Il calo è sempre fisiologico. Nel corso di una stagione, ci sta. Del resto, che l’Inter abbia giocato quattro partite senza segnare un gol e sia uscita sconfitta soltanto nella metà dei casi è almeno un segnale di resistenza, di resilienza, di capacità di tenere duro insomma. Però il dato inizia ad assumere proporzioni inquietanti. E, se la LuLa è stata la principale forza motrice dell’impresa di Conte, il rimpianto per chi c’era fino a qualche mese fa rischia di non centrare pienamente il punto. Dzeko non è Lukaku, senza il quale evidentemente neanche Lautaro è Lautaro. Da qui a non riuscire a segnare per oltre 400 minuti, nei quali la porta è stata cercata settanta volte, però, ce ne passa. E le trentasei partite già disputate, citate da Inzaghi, sono sì un altro dato su cui riflettere. I campioni d’Italia sono stanchi: passi. Da qui alla sosta, nella quale peraltro non tutti andranno a riposarsi, ci saranno altre quattro partite. L’Inter conta di passarvi indenne continuando a non segnare?

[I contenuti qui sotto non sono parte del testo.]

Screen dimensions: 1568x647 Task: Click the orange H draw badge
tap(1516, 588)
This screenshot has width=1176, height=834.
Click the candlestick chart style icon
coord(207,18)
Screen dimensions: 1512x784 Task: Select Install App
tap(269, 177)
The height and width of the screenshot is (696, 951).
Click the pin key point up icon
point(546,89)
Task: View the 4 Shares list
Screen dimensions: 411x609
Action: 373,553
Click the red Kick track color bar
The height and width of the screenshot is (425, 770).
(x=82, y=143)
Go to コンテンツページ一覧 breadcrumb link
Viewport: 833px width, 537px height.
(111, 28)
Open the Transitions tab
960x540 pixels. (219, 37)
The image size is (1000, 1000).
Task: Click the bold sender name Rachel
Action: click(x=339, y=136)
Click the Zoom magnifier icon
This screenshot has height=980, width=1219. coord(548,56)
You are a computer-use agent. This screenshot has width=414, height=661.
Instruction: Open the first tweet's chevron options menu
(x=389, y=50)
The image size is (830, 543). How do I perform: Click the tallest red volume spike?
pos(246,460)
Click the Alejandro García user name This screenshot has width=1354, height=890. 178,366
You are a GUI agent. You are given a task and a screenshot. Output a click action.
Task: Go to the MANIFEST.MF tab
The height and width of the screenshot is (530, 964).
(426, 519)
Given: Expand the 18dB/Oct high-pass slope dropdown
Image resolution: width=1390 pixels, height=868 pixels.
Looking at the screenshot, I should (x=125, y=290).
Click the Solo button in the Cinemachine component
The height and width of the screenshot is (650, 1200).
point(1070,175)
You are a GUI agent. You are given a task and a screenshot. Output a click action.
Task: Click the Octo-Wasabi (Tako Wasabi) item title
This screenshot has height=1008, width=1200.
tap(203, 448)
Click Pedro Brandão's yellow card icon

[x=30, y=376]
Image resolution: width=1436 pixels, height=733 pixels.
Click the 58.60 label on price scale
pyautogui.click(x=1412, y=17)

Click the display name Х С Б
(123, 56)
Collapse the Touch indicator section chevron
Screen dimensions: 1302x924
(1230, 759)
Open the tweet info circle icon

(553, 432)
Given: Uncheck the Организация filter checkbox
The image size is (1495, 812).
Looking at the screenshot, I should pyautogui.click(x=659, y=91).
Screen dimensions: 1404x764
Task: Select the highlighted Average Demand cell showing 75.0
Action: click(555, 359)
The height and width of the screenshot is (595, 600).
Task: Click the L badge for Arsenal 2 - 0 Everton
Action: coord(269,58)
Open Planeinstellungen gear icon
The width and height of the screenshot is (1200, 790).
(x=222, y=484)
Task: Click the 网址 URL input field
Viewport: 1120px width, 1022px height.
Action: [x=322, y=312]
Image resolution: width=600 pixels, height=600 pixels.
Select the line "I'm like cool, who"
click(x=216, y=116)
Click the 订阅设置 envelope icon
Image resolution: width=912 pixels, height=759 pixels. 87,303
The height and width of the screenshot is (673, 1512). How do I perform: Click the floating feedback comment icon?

La prova di Inzaghi. La bacchetta magica, si sa, non ce l’ha nessuno. Potesse, Simone Inzaghi scenderebbe in campo e qualche gol proverebbe a segnarlo, come i bei tempi. Non è, ça va sans dire, una soluzione praticabile. L’attacco, si diceva prima, è stato una forza trainante dell’Inter di Conte. Oggi è il grande assente di chi gli è succeduto, e rivitalizzarlo è la grande sfida dell’ex tecnico della Lazio, per rimettersi in marcia scudetto. Urgono soluzioni alternative: un cambio di modulo, uomini alla mano, è complicato e forse neanche consigliabile. Per quanto, oltre all’attacco, nel derby sia apparso fiacco anche il centrocampo: d’altra parte, quei tre non riposano davvero mai. Tentare il tridente, magari con Sanchez e il ritrovato Correa? Può essere un’idea: non per forza quella giusta, ma di sicuro sta a Inzaghi tirarne dal cilindro una che porti fuori la sua squadra dal pantano.